*What this task involves*:
Repeat each record exactly as written, and drop any images.

*****

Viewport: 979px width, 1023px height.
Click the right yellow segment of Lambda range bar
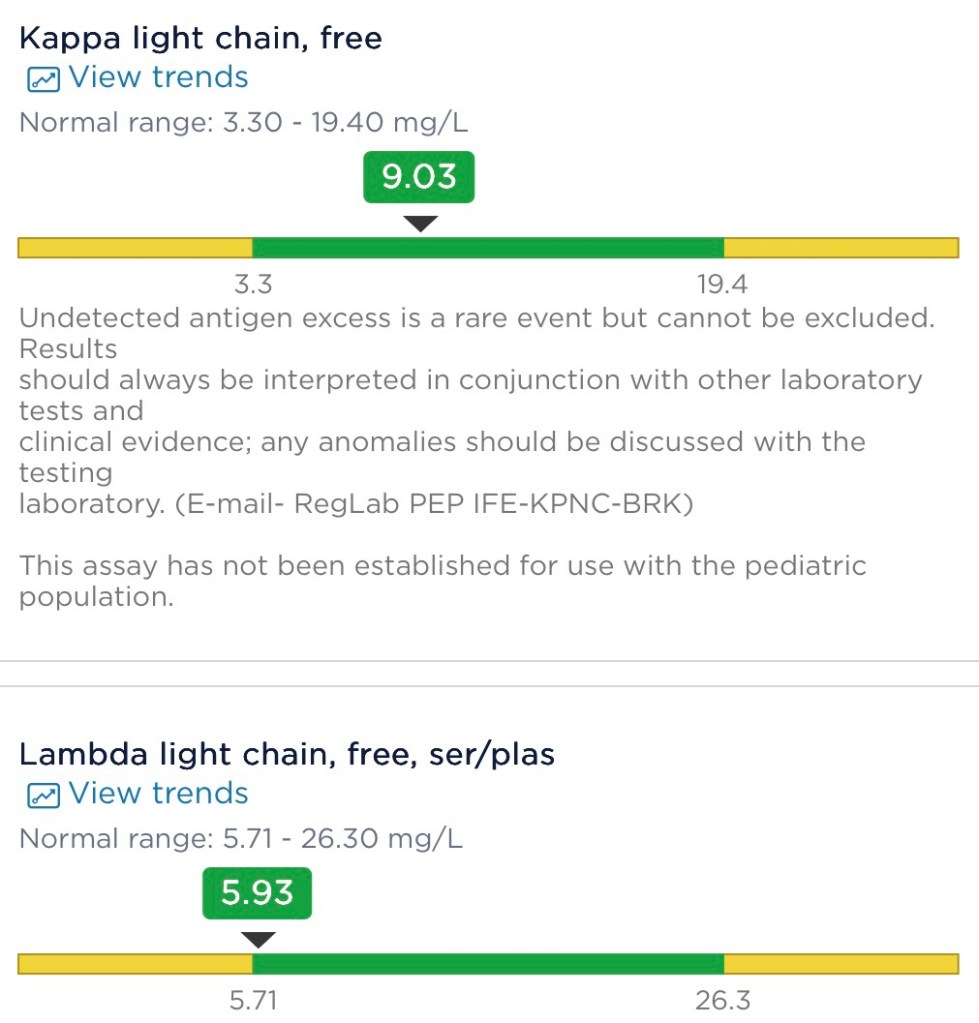[840, 964]
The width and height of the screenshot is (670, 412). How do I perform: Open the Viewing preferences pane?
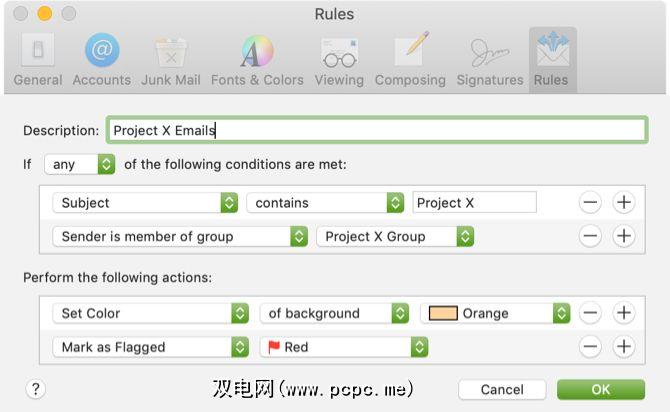[339, 59]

*****

*Expected answer*:
Viewport: 979px width, 1023px height.
Click the right yellow segment of Lambda range bar
[840, 964]
The width and height of the screenshot is (670, 412). How do I perform: Open the Viewing preferences pane?
[339, 59]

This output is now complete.